Roth wrote these words at a time when the Eastern Jews were largely perceived as a threat and nuisance, as aimless wanderers without a proper home. A prolific writer with more than a dozen novels to his credit, among them his magisterial Radetzky March (1932), Roth spent much of the 1920s working as a journalist. During this time, he traveled around various parts of Europe, from France to the Soviet Union, taking note of the different cultural milieus he temporarily inhabited and jotting down his observations, some of which found their way into his reportage, others into his fiction.

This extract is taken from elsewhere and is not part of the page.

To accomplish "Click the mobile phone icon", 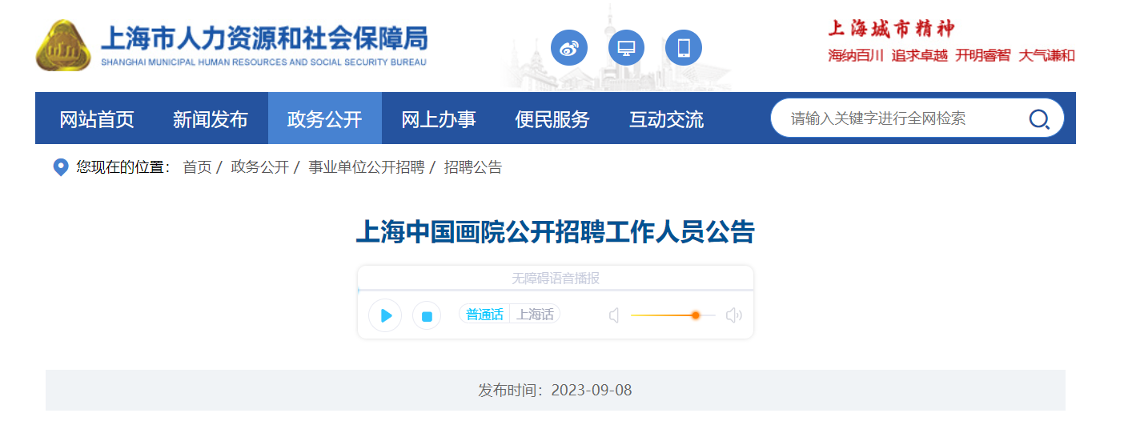I will coord(684,48).
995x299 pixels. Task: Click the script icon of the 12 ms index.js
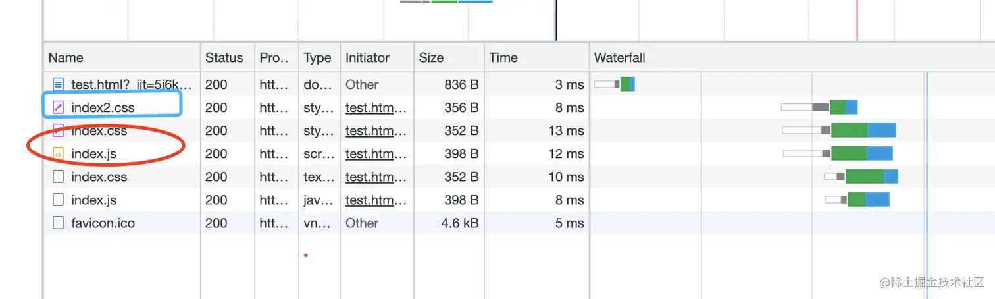[59, 154]
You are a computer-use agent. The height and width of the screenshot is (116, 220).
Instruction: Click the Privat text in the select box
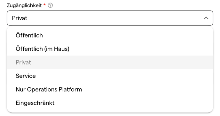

Among the fruits of his labors is this collection of anecdotal vignettes, by turns sympathetic and critical, on the different communities of Eastern Jews dispersed across interwar Europe. The first nonfiction work of Roth's to appear in English, it has been translated by Michael Hofmann (whose rendering of Roth's Tale of the 1002nd Night was awarded the Pen Translation Prize) and gives a passionate account of the world of Eastern Jewry on the brink of destruction.

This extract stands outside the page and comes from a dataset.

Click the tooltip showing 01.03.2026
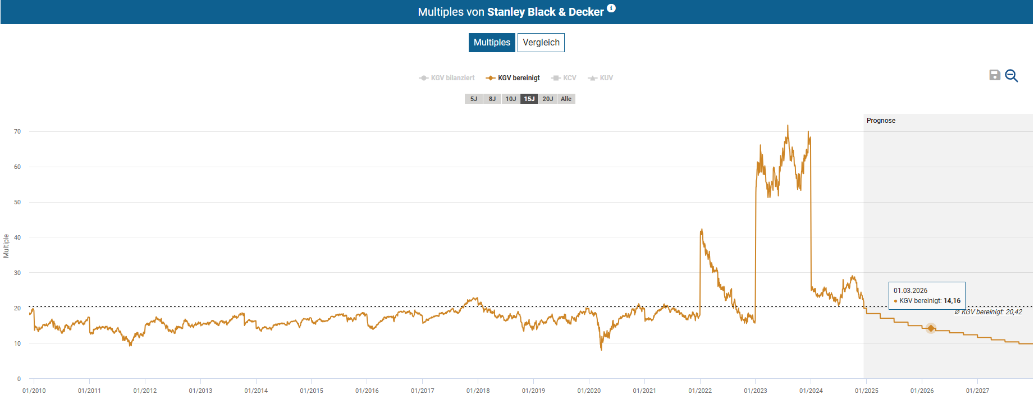 tap(927, 296)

Roth himself was born in 1894 in the Galician town of Brody, in today's Ukraine, a major Eastern Jewish enclave that he eventually left behind for Vienna and later Berlin. Owing perhaps to his extensive first-hand experiences, Roth describes the Jews of the East aspeople who know their world well, yet who also wish to mount an urgent corrective to the widespread prejudices of the 1920s. Along the way, he addresses—in addition to his more personal musings—such paramount concerns as Zionism, anti-Semitism and the possibilities for Jewish life in post-Revolution Russia.
Roth divides his book into a series of discrete, though not unrelated, chapters. He discusses the predicament of Eastern Jews in the West, the "authentic" and "uncontaminated" Jews—surely terms chosen to offset those used by racial ideologues—who are made to feel unwelcome by their assimilated Western brethren (Jews who, according to Roth, "gave themselves up" and who "became ordinary middle-class people"). He continues his sharp critique of Western Jews, and of the bourgeoisie in general, with individual accounts of the Eastern Jewish districts in Vienna, Berlin and Paris, the "Ghettoes in the West." There he describes the travails of everyday life, the struggles to secure proper papers and make a living in a "host" country, or what Roth summarily calls "the occupational hazards of being a Jew."
In one chapter, Roth provides a vivid depiction of a Jewish village (the "shtetl"), a world that Roth's biographer David Bronsen has likened to Roth's own birthplace. Standing alongside one another are Jewish klezmer musicians and singers, storytellers and rabbis. It is the familiar landscape of Yiddish novelist Sholem Aleichem. And it is the stories and the act of storytelling—"A narrative gift is something frequently found in the East"—that capture Roth's attention.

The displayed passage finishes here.